■ **Problem to work on**
Transcribe exactly the lines that begin the material and continue through the line containing "1366x768 pixels.". Leave out whatever follows.

═════ Given records ═════

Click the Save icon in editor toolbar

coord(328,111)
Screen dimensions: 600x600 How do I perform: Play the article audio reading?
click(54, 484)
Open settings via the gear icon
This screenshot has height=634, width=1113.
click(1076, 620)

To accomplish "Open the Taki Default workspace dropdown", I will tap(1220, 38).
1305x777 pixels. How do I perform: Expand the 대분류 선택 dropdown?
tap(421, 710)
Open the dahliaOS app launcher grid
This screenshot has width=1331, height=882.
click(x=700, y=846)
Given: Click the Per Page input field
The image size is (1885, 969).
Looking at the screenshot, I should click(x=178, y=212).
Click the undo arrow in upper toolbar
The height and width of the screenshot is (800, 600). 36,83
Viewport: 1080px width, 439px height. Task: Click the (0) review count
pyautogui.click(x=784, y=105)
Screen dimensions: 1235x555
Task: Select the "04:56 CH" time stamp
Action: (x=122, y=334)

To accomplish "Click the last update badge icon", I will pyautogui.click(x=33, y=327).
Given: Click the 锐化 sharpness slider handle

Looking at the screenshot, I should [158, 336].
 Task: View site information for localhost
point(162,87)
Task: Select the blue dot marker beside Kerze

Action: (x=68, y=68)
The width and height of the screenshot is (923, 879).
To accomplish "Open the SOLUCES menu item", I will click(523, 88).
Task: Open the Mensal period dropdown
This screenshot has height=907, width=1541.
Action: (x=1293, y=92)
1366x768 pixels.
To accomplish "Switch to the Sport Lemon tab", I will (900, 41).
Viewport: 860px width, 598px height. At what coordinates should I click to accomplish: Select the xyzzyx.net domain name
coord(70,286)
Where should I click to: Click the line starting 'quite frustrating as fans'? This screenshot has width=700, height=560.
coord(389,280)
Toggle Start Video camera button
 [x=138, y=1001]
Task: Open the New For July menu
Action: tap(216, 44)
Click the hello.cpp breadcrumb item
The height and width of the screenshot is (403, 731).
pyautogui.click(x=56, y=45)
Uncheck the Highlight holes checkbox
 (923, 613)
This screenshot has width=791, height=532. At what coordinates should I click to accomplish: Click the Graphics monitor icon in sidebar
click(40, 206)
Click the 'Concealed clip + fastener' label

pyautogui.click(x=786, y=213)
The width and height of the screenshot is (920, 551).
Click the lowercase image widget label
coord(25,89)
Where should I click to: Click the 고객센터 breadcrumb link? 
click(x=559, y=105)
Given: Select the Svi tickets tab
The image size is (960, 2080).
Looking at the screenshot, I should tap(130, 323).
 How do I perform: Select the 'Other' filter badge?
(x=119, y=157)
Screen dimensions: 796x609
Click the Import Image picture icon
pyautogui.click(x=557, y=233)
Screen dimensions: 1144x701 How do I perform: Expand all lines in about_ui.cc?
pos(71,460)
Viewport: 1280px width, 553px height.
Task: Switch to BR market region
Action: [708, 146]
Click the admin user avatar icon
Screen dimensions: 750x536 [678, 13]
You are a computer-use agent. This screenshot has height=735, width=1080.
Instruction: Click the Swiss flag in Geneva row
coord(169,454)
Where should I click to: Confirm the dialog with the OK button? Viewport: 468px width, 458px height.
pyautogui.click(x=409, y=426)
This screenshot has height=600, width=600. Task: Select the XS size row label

═════

■ **The completed task**
Click the Save icon in editor toolbar

coord(328,111)
Screen dimensions: 600x600 How do I perform: Play the article audio reading?
click(54, 484)
Open settings via the gear icon
This screenshot has height=634, width=1113.
click(1076, 620)

To accomplish "Open the Taki Default workspace dropdown", I will tap(1220, 38).
1305x777 pixels. How do I perform: Expand the 대분류 선택 dropdown?
tap(421, 710)
Open the dahliaOS app launcher grid
This screenshot has width=1331, height=882.
click(x=700, y=846)
Given: Click the Per Page input field
The image size is (1885, 969).
Looking at the screenshot, I should click(x=178, y=212).
Click the undo arrow in upper toolbar
The height and width of the screenshot is (800, 600). 36,83
Viewport: 1080px width, 439px height. Task: Click the (0) review count
pyautogui.click(x=784, y=105)
Screen dimensions: 1235x555
Task: Select the "04:56 CH" time stamp
Action: (x=122, y=334)

To accomplish "Click the last update badge icon", I will pyautogui.click(x=33, y=327).
Given: Click the 锐化 sharpness slider handle

Looking at the screenshot, I should [158, 336].
 Task: View site information for localhost
point(162,87)
Task: Select the blue dot marker beside Kerze

Action: (x=68, y=68)
The width and height of the screenshot is (923, 879).
To accomplish "Open the SOLUCES menu item", I will click(523, 88).
Task: Open the Mensal period dropdown
This screenshot has height=907, width=1541.
Action: (x=1293, y=92)
1366x768 pixels.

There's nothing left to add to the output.